GuyAllard / markov_clustering

markov clustering in python
MIT License
167 stars 37 forks source link

Some nodes belong to more than one clusters. #15

Open hw449 opened 5 years ago

hw449 commented 5 years ago

After run_mcl and get_clusters, I found that one node belongs to two clusters. Is this method doing a soft clustering?

Moonire commented 5 years ago

I am not aware that Markov Clustering can even theoretically do a soft clustering. Can you share your Adjacency matrix so we can test it ?

hw449 commented 5 years ago

Thanks. The file containing edge information is too huge (713Mb) to share with you. Here is my code. It is very short and simple. Could you please help me check whether there are some problems? I don't have this problem last year.

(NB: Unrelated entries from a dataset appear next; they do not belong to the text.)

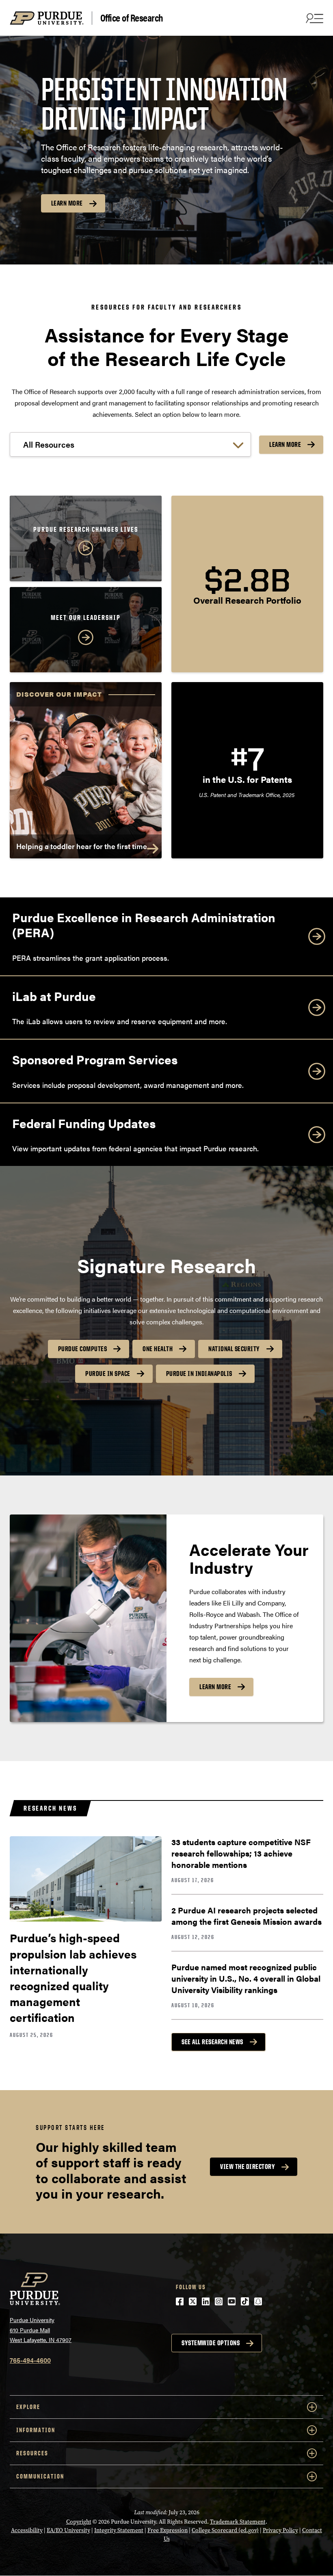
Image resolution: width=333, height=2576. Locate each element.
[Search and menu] (313, 18)
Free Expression (167, 2530)
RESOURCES (32, 2453)
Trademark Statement (238, 2522)
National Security (234, 1349)
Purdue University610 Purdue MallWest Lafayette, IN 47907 (40, 2330)
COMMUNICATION (40, 2476)
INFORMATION (35, 2430)
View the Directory (247, 2166)
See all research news (212, 2042)
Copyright (78, 2522)
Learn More (67, 203)
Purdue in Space (107, 1373)
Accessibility (27, 2530)
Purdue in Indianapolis (199, 1373)
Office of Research (131, 17)
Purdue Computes (82, 1349)
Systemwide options (211, 2343)
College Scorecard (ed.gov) (225, 2530)
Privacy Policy (280, 2530)
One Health (158, 1349)
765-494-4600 (30, 2360)
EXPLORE (28, 2407)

import pandas as pd import markov_clustering as mc import networkx as nx import numpy as np

load edge information from a csv file (qgeneid, sgeneid, and sbitscore are two nodes and a weight, respectively)

data=pd.read_csv('BLAST_results/allv3_to_allv3_reduced',sep='\t') edges_with_weights=[(data['qgeneid'][i],data['sgeneid'][i],data["sbitscore"][i]) for i in range(len(data))]

clustering

G=nx.Graph() G.add_weighted_edges_from(edges_with_weights) matrix=nx.to_scipy_sparse_matrix(G) clusters=mc.get_clusters(mc.run_mcl(matrix,inflation=1.1))

write results to a csv file

nodes=list(G.nodes()) gene_families=[] for i,tup in enumerate(clusters): for item in tup: gene_families.append([i,nodes[item]]) gene_families=pd.DataFrame(gene_families,columns=['family_id','gene_id']) gene_families.to_csv('gene_families.csv')

GuyAllard commented 5 years ago

The algorithm can generate situations where a node belongs to multiple clusters. See the description by the original algorithm author here (specifically section 9.3).

I need to check if I am handling these cases correctly.

It would be really helpful to have access to the graph that you are performing the clustering on. Could you try to export the graph using

write_weighted_edgelist(G, path_to_file)

and then zip up the file. Maybe that would be small enough to share?

hw449 commented 5 years ago

Sure. It is now 33.4Mb! How can I share with you?

hw449 commented 5 years ago

I observed an increase of the number of nodes belonging to multiple clusters when inflation was set to a higher value.

Moonire commented 5 years ago

In case the algorithm is actually assigning a node to multiple clusters, do we consider it as a bad behavior and fix it ? cause if its something mcl does naturally why modify it ?

Also I'll take a look at the author's description and see what I can gain from it.

hw449 commented 5 years ago

Soft clustering sometimes causes problems in downstream analysis when hard clustering is required. It would be better if we can choose between soft/hard clustering. Thanks.

Moonire commented 5 years ago

Ok, so from what I've read it's quite easy to fix. The orignal author simply assigned the node to the 1st cluster it appeared in and only to that cluster plus it gave you a warning that it was the case. An option to keep the overlap should be added too. I think I'll handle this one if @GuyAllard is ok with that ans submit the pr asap.

Moonire commented 5 years ago

@hw449 can you email me your graph? I think I have fixed the issu and would like to test it.

hw449 commented 5 years ago

I sent the graph to your gmail. Thanks.

GuyAllard commented 5 years ago

Moonire - if you have time to address this, it would be a big help!

Moonire commented 5 years ago

I have pushed a solution and tested it on @hw449 graph and it works like a charme. simply execute the following line and it should be okay.

clusters = mc.get_clusters(mc.run_mcl(matrix, inflation=2), keep_overlap=False)

hw449 commented 5 years ago

Thanks! So how can I install this newest version? Still using "pip install"?

Moonire commented 5 years ago

For that you'd have to wait until @GuyAllard merges my pull request, until then you can download my repo and replace the mcl.py file in python\Libs\sitepackage\markov_clustering by mine, it will do the trick.

hw449 commented 5 years ago

I run your latest mcl.py just now and saw the warning "to unable soft clustering set keep_overlap to True". I was confused, since I think soft clustering refers to a situation where different clusters can overlap with each other (i.e. share common nodes). Based on my understanding, if I want to unable soft clustering, I should set "keep_overlap" to False, rather than to True.

Moonire commented 5 years ago

That was poor English on my account ! i'll correct it.

dhrubajyotiborah commented 3 years ago

I tried to use the following code not to perform soft clustering: clusters = mc.get_clusters(mc.run_mcl(matrix, inflation=2), keep_overlap=False) However, I have got the following error: TypeError: get_clusters() got an unexpected keyword argument 'keep_overlap' Please advice me to solve this problem.

lcd522 commented 1 year ago

same error! any suggestion?

codykingham commented 7 months ago

@lcd522 You have to patch the file yourself until the authors push the fix

xelleze commented 5 months ago

I tried but this is what I also get "get_clusters() got an unexpected keyword argument 'keep_overlap"